What you are asked to do —
Produce an exact copy of the first line of the data below and each line after it, please, up to and including the one with "Child Safe Earrings (345, 161)".

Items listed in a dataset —
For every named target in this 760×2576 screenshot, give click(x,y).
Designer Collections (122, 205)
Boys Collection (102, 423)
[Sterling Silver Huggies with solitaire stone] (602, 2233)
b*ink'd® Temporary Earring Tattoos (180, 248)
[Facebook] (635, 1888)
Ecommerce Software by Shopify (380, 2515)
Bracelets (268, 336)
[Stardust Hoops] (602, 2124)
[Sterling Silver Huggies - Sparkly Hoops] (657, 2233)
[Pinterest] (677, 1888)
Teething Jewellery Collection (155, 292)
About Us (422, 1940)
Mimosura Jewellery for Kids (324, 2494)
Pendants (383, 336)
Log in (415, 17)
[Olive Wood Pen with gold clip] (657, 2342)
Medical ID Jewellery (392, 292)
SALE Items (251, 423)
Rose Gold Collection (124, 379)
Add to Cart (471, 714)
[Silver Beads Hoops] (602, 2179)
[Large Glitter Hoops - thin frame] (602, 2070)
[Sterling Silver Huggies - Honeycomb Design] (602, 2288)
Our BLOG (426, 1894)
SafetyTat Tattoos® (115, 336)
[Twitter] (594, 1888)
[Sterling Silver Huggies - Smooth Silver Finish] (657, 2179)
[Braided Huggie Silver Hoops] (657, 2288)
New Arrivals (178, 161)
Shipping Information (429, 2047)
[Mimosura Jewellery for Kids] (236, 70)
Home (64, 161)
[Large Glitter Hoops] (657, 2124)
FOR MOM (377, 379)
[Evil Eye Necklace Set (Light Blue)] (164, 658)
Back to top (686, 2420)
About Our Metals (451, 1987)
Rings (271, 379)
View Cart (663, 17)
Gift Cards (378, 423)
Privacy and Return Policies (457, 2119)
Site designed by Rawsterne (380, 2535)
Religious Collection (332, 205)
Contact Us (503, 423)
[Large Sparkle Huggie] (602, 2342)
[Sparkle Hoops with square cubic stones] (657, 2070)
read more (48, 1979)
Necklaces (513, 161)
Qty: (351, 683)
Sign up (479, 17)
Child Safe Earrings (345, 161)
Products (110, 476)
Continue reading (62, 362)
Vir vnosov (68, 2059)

Finished task —
For every named target in this 760×2576 screenshot, give click(x,y).
Designer Collections (122, 205)
Boys Collection (102, 423)
[Sterling Silver Huggies with solitaire stone] (602, 2233)
b*ink'd® Temporary Earring Tattoos (180, 248)
[Facebook] (635, 1888)
Ecommerce Software by Shopify (380, 2515)
Bracelets (268, 336)
[Stardust Hoops] (602, 2124)
[Sterling Silver Huggies - Sparkly Hoops] (657, 2233)
[Pinterest] (677, 1888)
Teething Jewellery Collection (155, 292)
About Us (422, 1940)
Mimosura Jewellery for Kids (324, 2494)
Pendants (383, 336)
Log in (415, 17)
[Olive Wood Pen with gold clip] (657, 2342)
Medical ID Jewellery (392, 292)
SALE Items (251, 423)
Rose Gold Collection (124, 379)
Add to Cart (471, 714)
[Silver Beads Hoops] (602, 2179)
[Large Glitter Hoops - thin frame] (602, 2070)
[Sterling Silver Huggies - Honeycomb Design] (602, 2288)
Our BLOG (426, 1894)
SafetyTat Tattoos® (115, 336)
[Twitter] (594, 1888)
[Sterling Silver Huggies - Smooth Silver Finish] (657, 2179)
[Braided Huggie Silver Hoops] (657, 2288)
New Arrivals (178, 161)
Shipping Information (429, 2047)
[Mimosura Jewellery for Kids] (236, 70)
Home (64, 161)
[Large Glitter Hoops] (657, 2124)
FOR MOM (377, 379)
[Evil Eye Necklace Set (Light Blue)] (164, 658)
Back to top (686, 2420)
About Our Metals (451, 1987)
Rings (271, 379)
View Cart (663, 17)
Gift Cards (378, 423)
Privacy and Return Policies (457, 2119)
Site designed by Rawsterne (380, 2535)
Religious Collection (332, 205)
Contact Us (503, 423)
[Large Sparkle Huggie] (602, 2342)
[Sparkle Hoops with square cubic stones] (657, 2070)
read more (48, 1979)
Necklaces (513, 161)
Qty: (351, 683)
Sign up (479, 17)
Child Safe Earrings (345, 161)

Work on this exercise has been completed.